Exercise description: Exact wording is needed for every line from the one holding "The height and" to the end of the records below; write those lines out and omit the pictures.
===== Information supplied
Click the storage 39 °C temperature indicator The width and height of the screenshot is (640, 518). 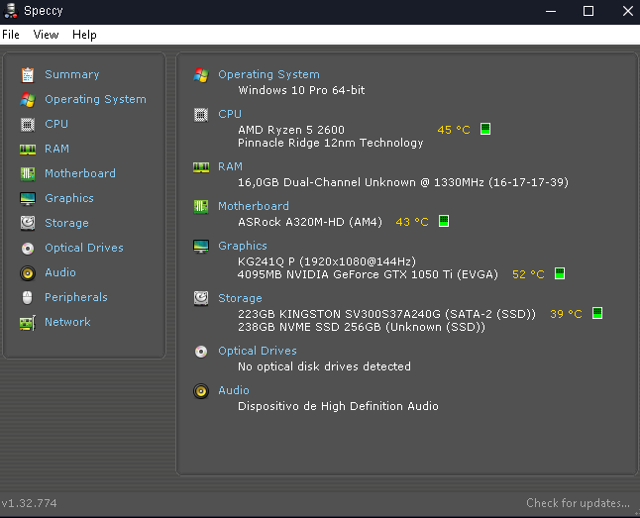(x=597, y=313)
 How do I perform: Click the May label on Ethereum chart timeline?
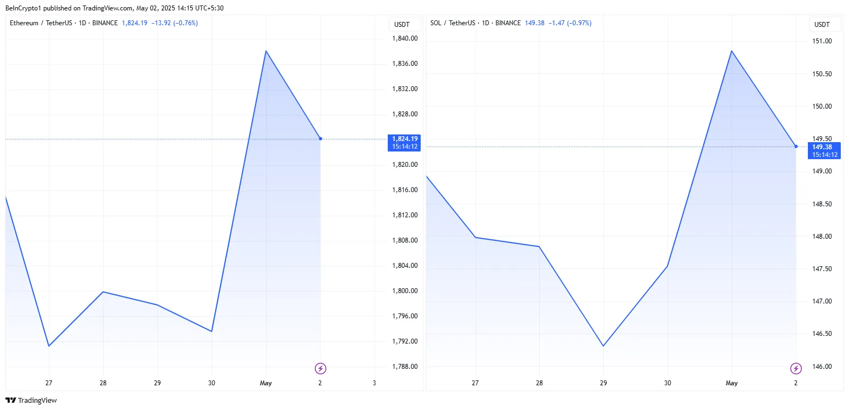tap(266, 383)
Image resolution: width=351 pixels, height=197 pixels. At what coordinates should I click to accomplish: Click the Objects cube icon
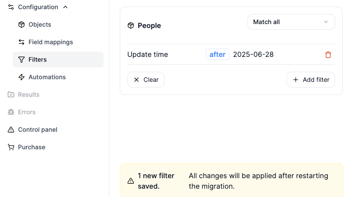pyautogui.click(x=21, y=25)
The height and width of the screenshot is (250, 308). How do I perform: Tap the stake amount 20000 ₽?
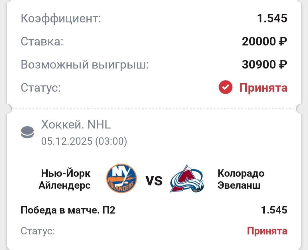click(x=264, y=42)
==========
Your solution:
The height and width of the screenshot is (250, 308). How do I perform: Tap the stake amount 20000 ₽?
click(x=264, y=42)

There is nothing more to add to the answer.